Clair groaned beside me as she laid on her belly face in the blankets.

"Oh, it was horrible," she groaned into her pillow gaining my attention.

Lira scoffed as she walked past her, dumping the paper napkins she had into the bin, then licking her fingers off, completely missing the purpose of a napkin, I noted.

"It was your first training class and you're already complaining," Lira commented as Claire groaned again.

"There was no personal protege training, Lira," she huffed, "heck he wasn't even there, we were trained by the twins, and let me tell you," she grunted, glancing up lazily at Lira, "they're more merciless than they look," she huffed.

Lira only rolled her eyes calling her a big baby.

My eyes lingered over Claire's groaning frame one more time, but couldn't bring myself to care, my mind taking root inside of my memory, unable to believe that Harvest had done that.

But, what did I expect him to do?

Choose me?

Why? When all this time I was begging for him to do the opposite, to let me be.

My lips pursed together. It was because he didn't care, never had. He was a master at this so-called game of his and he knew exactly how to make me play against myself.

There was no way I could ever, ever be anything to him but a little mute weak girl. That's why it was so easy for him to walk all over me-

But this should be good. I was done with him. Done with the drama. All of it.

I paused, my heart thudding as I stared out into nothingness. I shouldn't care...

This was what I wanted...

It is. It always has been... I don't care. I don't care... I don't...

"Are you okay there reddy?" Lira asked, causing my gaze to snap back at her, her curious eyes narrowing down on me, "you seem upset," she huffed, folding her arms.

Claire seemed to have heard this, slightly adjusting her position, turning to face me thoughtfully, her head laid against the pillow,

"Yeah, you look down since this afternoon," she echoed, "are you alright? Did something happen in Color class?" she asked.

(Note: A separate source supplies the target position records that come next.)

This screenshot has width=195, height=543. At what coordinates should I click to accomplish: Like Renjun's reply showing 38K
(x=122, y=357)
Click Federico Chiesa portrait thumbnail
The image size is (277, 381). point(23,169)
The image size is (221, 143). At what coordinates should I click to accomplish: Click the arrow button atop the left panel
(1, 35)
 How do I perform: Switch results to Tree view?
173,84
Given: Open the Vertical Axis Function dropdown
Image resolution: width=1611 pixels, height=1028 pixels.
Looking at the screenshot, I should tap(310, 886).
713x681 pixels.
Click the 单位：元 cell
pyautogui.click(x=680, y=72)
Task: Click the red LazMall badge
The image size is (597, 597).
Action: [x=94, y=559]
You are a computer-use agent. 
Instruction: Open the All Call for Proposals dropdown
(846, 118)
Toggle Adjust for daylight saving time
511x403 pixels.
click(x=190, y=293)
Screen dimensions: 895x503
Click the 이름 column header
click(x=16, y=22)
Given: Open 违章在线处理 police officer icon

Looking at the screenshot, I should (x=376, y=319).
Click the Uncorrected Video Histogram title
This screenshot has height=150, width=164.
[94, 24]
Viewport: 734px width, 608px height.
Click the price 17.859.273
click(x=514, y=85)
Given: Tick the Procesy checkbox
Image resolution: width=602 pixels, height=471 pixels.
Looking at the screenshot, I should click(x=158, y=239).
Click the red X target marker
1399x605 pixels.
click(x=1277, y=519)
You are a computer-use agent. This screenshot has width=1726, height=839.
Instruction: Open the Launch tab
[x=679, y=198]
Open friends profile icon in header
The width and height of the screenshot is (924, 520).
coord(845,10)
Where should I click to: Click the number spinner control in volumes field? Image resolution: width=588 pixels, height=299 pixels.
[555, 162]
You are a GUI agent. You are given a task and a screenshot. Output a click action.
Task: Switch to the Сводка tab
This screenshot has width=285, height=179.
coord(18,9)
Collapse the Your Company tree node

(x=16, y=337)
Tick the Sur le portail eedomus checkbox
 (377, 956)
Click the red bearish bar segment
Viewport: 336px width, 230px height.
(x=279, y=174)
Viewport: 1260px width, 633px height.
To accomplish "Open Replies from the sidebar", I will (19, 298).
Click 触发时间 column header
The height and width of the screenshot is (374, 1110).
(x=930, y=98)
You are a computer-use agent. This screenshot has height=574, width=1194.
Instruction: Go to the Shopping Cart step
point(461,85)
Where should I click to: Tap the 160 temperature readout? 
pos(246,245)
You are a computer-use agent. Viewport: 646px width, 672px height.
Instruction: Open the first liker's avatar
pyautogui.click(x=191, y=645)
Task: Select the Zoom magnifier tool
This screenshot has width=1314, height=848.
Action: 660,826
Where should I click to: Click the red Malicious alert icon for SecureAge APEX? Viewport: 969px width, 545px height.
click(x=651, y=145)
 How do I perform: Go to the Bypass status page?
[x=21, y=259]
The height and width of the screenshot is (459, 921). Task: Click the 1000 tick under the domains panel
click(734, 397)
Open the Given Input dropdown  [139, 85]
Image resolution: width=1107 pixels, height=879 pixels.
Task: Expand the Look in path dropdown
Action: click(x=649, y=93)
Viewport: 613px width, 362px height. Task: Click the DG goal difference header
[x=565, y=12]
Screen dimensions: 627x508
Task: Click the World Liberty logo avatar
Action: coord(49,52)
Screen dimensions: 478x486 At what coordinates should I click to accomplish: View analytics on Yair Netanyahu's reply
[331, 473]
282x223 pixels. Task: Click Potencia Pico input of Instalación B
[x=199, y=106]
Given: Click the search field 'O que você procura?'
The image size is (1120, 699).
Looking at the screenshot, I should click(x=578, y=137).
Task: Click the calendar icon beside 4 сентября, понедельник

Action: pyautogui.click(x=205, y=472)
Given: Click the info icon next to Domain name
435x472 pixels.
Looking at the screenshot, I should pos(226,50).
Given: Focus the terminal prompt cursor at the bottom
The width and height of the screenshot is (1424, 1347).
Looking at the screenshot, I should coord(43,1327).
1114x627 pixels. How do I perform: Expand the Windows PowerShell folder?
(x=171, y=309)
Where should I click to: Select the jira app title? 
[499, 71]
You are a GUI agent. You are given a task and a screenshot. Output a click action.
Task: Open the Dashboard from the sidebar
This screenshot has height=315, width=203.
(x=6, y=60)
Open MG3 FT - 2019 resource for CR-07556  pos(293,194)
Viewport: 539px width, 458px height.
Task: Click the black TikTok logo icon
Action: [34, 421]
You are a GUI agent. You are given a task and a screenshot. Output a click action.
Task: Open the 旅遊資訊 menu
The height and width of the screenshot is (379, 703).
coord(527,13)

The answer to that question was ONE THING happened in Color Class this afternoon. 

He happened and like always he managed to ruin everything for me.

I managed a small faltering smile, unable to keep it up, but shook my head, my throat dry, staring down at the floor for a moment.

I felt Claire's gaze narrow on mine, suddenly sitting up,

"How- are you sure you're okay?" she asked softly.

I tried to not let anything show, so so hard, but I couldn't stop my eyes from clouding feeling as weak as I had known myself to be and very exhausted.